I saw this with a bunch of my friends at the cinema and honestly if you don't see this on a cinema screen you're really missing out. The adaptation of one of Shakespeare's most famous tragedies is really striking visually. The cinematography is utterly stunning. Both the opening and closing battle scenes have some of the boldest and most mesmerisingly beautiful images I've seen this year in a film. While the Shakespearean dialogue was, at times, difficult to understand (I haven't studied MacBeth, we're doing Hamlet at the moment) it was still possible to get the gist of what was happening. Michael Fassbender, who's had a brilliant few years recently, was great as MacBeth and was certainly the highlight of the movie. While the movie is very artsy and slow paced you are rewarded for your patience with an incredible climax and some brilliant scenes laced throughout. I don't know if this is being shown in cinemas any more but if it is make sure to catch it, the incredible visuals wouldn't look nearly as good on a TV screen.

Overall a very solid movie with good acting and utterly amazing visuals.

This is the second movie I've seen with Michael Fassbender this year (as I said he's been in some phenomenal movies) and this one is just as good as usual. It tells the story of a young naive Scottish boy who travels to the Wild West of America to seek out his love and her father, who have fled and have been branded murderers. While aimlessly wandering the wilderness he bumps into Fassbender who takes him under his wing. Slow West is a thoroughly entertaining movie. Visually, it's very striking and full of bright, vibrant colours. The worldbuilding is also excellent.

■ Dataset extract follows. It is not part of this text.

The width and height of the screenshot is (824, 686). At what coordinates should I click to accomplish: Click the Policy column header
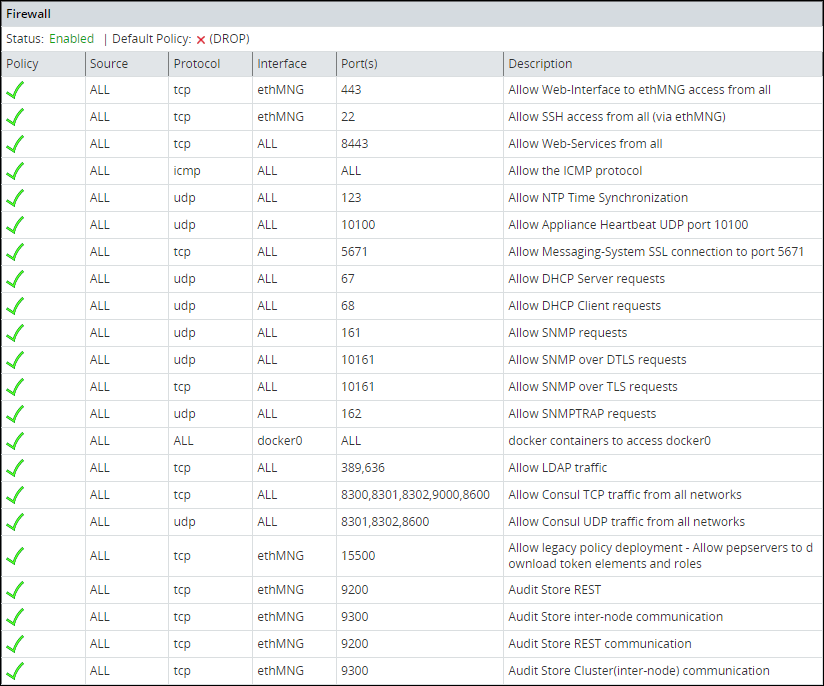pyautogui.click(x=22, y=64)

The world created feels so lived in, packed full of so much life. And while the movie is overall very serious, featuring plenty of murder, death and moral dilemmas, is has an off-kilter sense of humour that was very unexpected but very welcome. Slow West seems like an atypical story on the surface but I found it to be far more entertaining, varied and original than I had anticipated. 

Overall it's a movie that has some brilliantly memorable characters, a really cool world and some quality visuals and acting to go with it.

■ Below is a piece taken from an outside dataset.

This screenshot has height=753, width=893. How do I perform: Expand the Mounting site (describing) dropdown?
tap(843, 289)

This is easily the most original new release of the year. Basically, it's set in an alternate reality where it is compulsory to be in a romantic relationship. All single people are sent to a hotel where they are given 45 days to find their soul mate (which in this world is someone who shares a defining characteristic) or else they are turned into an animal of their choosing. Colin Farrell, who plays the main character, is a recent divorcĂ© who has decided that if he doesn't make it he wants to be turned into a lobster. Yes it's batshit insane. And yes, it fucking works. The Lobster is one of the blackest comedies I've seen. It's has an absolutely razor sharp and bizarre sense of humour which was present throughout the movie despite the serious subject matter. Aside from the brilliant humour The Lobster is a brilliant study into the nature of human relationships, conformity and societal pressure. The closing image is incredibly thought provoking and despite the ridiculous premise this remains one of the best films of the year. I also stayed at the hotel in Kerry (south of Ireland) where it was filmed so that was pretty cool.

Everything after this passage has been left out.